** EXERCISE INSTRUCTIONS **
Reproduce the following records word for word, every line in its original order.

** DATASET RECORDS **
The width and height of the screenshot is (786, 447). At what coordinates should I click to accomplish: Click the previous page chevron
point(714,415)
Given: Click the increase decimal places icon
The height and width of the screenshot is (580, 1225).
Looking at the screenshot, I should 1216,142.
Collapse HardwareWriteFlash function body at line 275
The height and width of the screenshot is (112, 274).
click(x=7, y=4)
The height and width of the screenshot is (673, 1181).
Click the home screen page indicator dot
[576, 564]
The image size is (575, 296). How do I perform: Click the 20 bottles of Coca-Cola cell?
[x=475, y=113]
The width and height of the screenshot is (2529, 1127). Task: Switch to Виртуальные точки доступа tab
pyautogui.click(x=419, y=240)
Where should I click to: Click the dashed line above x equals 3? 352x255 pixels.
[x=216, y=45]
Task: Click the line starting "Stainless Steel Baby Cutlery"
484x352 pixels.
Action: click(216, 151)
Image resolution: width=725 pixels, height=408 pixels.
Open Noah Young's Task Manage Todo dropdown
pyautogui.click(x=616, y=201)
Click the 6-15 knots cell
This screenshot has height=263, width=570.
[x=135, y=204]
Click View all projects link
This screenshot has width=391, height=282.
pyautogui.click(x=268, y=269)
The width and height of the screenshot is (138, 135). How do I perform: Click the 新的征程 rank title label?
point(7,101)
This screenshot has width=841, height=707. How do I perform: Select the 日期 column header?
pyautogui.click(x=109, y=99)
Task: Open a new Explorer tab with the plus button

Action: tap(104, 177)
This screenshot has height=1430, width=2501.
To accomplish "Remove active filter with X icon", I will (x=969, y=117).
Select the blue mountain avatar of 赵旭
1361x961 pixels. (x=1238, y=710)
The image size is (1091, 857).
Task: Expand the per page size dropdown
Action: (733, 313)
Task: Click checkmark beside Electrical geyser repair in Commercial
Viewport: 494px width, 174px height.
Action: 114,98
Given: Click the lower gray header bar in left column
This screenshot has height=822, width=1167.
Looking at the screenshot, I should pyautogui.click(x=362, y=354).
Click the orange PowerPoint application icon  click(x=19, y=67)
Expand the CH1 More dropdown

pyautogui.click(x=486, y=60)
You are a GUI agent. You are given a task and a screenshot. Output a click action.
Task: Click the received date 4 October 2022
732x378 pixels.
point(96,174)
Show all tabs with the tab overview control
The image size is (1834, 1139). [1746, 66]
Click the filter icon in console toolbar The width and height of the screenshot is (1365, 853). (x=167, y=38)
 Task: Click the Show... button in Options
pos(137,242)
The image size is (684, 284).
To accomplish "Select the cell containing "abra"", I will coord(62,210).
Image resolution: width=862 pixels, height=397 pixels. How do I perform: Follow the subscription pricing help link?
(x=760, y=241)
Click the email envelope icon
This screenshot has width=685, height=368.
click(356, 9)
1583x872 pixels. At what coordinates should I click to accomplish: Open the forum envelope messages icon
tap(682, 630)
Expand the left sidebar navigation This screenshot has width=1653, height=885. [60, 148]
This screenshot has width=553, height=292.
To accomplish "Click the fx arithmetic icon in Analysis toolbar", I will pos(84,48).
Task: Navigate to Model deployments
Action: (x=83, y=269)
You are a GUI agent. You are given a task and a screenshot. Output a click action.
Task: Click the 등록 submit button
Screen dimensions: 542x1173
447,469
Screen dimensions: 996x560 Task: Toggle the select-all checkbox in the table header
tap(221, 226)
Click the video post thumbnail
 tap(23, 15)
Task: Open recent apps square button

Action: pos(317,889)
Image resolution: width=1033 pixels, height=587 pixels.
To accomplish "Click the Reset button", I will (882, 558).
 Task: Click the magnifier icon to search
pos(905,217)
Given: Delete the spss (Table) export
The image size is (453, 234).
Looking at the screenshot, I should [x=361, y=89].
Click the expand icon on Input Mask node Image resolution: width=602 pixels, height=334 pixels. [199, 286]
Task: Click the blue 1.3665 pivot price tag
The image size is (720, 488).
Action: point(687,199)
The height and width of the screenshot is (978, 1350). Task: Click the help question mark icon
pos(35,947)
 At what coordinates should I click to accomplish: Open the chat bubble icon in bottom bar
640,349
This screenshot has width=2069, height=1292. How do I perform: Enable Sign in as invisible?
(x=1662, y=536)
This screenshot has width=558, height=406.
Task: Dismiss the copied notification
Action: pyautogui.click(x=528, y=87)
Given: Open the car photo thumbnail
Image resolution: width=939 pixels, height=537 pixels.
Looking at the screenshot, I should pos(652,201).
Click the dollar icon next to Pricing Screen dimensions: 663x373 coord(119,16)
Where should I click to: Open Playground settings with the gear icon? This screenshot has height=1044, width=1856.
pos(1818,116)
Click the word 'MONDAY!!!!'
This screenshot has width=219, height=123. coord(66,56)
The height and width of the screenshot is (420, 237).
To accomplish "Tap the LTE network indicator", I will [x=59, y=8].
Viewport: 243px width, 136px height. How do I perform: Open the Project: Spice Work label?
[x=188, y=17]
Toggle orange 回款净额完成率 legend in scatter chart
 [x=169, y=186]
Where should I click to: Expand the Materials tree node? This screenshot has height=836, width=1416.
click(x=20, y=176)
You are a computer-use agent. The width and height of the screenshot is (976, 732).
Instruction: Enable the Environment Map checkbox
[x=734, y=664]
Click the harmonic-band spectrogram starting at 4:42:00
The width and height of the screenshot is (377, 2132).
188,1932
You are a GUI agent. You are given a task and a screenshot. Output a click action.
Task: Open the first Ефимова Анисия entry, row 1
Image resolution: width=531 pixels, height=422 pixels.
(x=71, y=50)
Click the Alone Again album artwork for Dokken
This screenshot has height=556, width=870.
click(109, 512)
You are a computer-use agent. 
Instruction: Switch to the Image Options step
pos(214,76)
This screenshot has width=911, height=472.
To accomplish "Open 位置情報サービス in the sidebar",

** ANSWER TO THE PROBLEM **
The width and height of the screenshot is (786, 447). At what coordinates should I click to accomplish: Click the previous page chevron
point(714,415)
Given: Click the increase decimal places icon
The height and width of the screenshot is (580, 1225).
Looking at the screenshot, I should 1216,142.
Collapse HardwareWriteFlash function body at line 275
The height and width of the screenshot is (112, 274).
click(x=7, y=4)
The height and width of the screenshot is (673, 1181).
Click the home screen page indicator dot
[576, 564]
The image size is (575, 296). How do I perform: Click the 20 bottles of Coca-Cola cell?
[x=475, y=113]
The width and height of the screenshot is (2529, 1127). Task: Switch to Виртуальные точки доступа tab
pyautogui.click(x=419, y=240)
Where should I click to: Click the dashed line above x equals 3? 352x255 pixels.
[x=216, y=45]
Task: Click the line starting "Stainless Steel Baby Cutlery"
484x352 pixels.
Action: click(216, 151)
Image resolution: width=725 pixels, height=408 pixels.
Open Noah Young's Task Manage Todo dropdown
pyautogui.click(x=616, y=201)
Click the 6-15 knots cell
This screenshot has height=263, width=570.
[x=135, y=204]
Click View all projects link
This screenshot has width=391, height=282.
pyautogui.click(x=268, y=269)
The width and height of the screenshot is (138, 135). How do I perform: Click the 新的征程 rank title label?
point(7,101)
This screenshot has width=841, height=707. How do I perform: Select the 日期 column header?
pyautogui.click(x=109, y=99)
Task: Open a new Explorer tab with the plus button

Action: tap(104, 177)
This screenshot has height=1430, width=2501.
To accomplish "Remove active filter with X icon", I will (x=969, y=117).
Select the blue mountain avatar of 赵旭
1361x961 pixels. (x=1238, y=710)
The image size is (1091, 857).
Task: Expand the per page size dropdown
Action: (733, 313)
Task: Click checkmark beside Electrical geyser repair in Commercial
Viewport: 494px width, 174px height.
Action: 114,98
Given: Click the lower gray header bar in left column
This screenshot has height=822, width=1167.
Looking at the screenshot, I should pyautogui.click(x=362, y=354).
Click the orange PowerPoint application icon  click(x=19, y=67)
Expand the CH1 More dropdown

pyautogui.click(x=486, y=60)
You are a GUI agent. You are given a task and a screenshot. Output a click action.
Task: Click the received date 4 October 2022
732x378 pixels.
point(96,174)
Show all tabs with the tab overview control
The image size is (1834, 1139). [1746, 66]
Click the filter icon in console toolbar The width and height of the screenshot is (1365, 853). (x=167, y=38)
 Task: Click the Show... button in Options
pos(137,242)
The image size is (684, 284).
To accomplish "Select the cell containing "abra"", I will coord(62,210).
Image resolution: width=862 pixels, height=397 pixels. How do I perform: Follow the subscription pricing help link?
(x=760, y=241)
Click the email envelope icon
This screenshot has width=685, height=368.
click(356, 9)
1583x872 pixels. At what coordinates should I click to accomplish: Open the forum envelope messages icon
tap(682, 630)
Expand the left sidebar navigation This screenshot has width=1653, height=885. [60, 148]
This screenshot has width=553, height=292.
To accomplish "Click the fx arithmetic icon in Analysis toolbar", I will pos(84,48).
Task: Navigate to Model deployments
Action: (x=83, y=269)
You are a GUI agent. You are given a task and a screenshot. Output a click action.
Task: Click the 등록 submit button
Screen dimensions: 542x1173
447,469
Screen dimensions: 996x560 Task: Toggle the select-all checkbox in the table header
tap(221, 226)
Click the video post thumbnail
 tap(23, 15)
Task: Open recent apps square button

Action: pos(317,889)
Image resolution: width=1033 pixels, height=587 pixels.
To accomplish "Click the Reset button", I will (882, 558).
 Task: Click the magnifier icon to search
pos(905,217)
Given: Delete the spss (Table) export
The image size is (453, 234).
Looking at the screenshot, I should [x=361, y=89].
Click the expand icon on Input Mask node Image resolution: width=602 pixels, height=334 pixels. [199, 286]
Task: Click the blue 1.3665 pivot price tag
The image size is (720, 488).
Action: point(687,199)
The height and width of the screenshot is (978, 1350). Task: Click the help question mark icon
pos(35,947)
 At what coordinates should I click to accomplish: Open the chat bubble icon in bottom bar
640,349
This screenshot has width=2069, height=1292. How do I perform: Enable Sign in as invisible?
(x=1662, y=536)
This screenshot has width=558, height=406.
Task: Dismiss the copied notification
Action: pyautogui.click(x=528, y=87)
Given: Open the car photo thumbnail
Image resolution: width=939 pixels, height=537 pixels.
Looking at the screenshot, I should pos(652,201).
Click the dollar icon next to Pricing Screen dimensions: 663x373 coord(119,16)
Where should I click to: Open Playground settings with the gear icon? This screenshot has height=1044, width=1856.
pos(1818,116)
Click the word 'MONDAY!!!!'
This screenshot has width=219, height=123. coord(66,56)
The height and width of the screenshot is (420, 237).
To accomplish "Tap the LTE network indicator", I will [x=59, y=8].
Viewport: 243px width, 136px height. How do I perform: Open the Project: Spice Work label?
[x=188, y=17]
Toggle orange 回款净额完成率 legend in scatter chart
 [x=169, y=186]
Where should I click to: Expand the Materials tree node? This screenshot has height=836, width=1416.
click(x=20, y=176)
You are a computer-use agent. The width and height of the screenshot is (976, 732).
Instruction: Enable the Environment Map checkbox
[x=734, y=664]
Click the harmonic-band spectrogram starting at 4:42:00
The width and height of the screenshot is (377, 2132).
188,1932
You are a GUI agent. You are given a task and a screenshot. Output a click action.
Task: Open the first Ефимова Анисия entry, row 1
Image resolution: width=531 pixels, height=422 pixels.
(x=71, y=50)
Click the Alone Again album artwork for Dokken
This screenshot has height=556, width=870.
click(109, 512)
You are a computer-use agent. 
Instruction: Switch to the Image Options step
pos(214,76)
This screenshot has width=911, height=472.
To accomplish "Open 位置情報サービス in the sidebar",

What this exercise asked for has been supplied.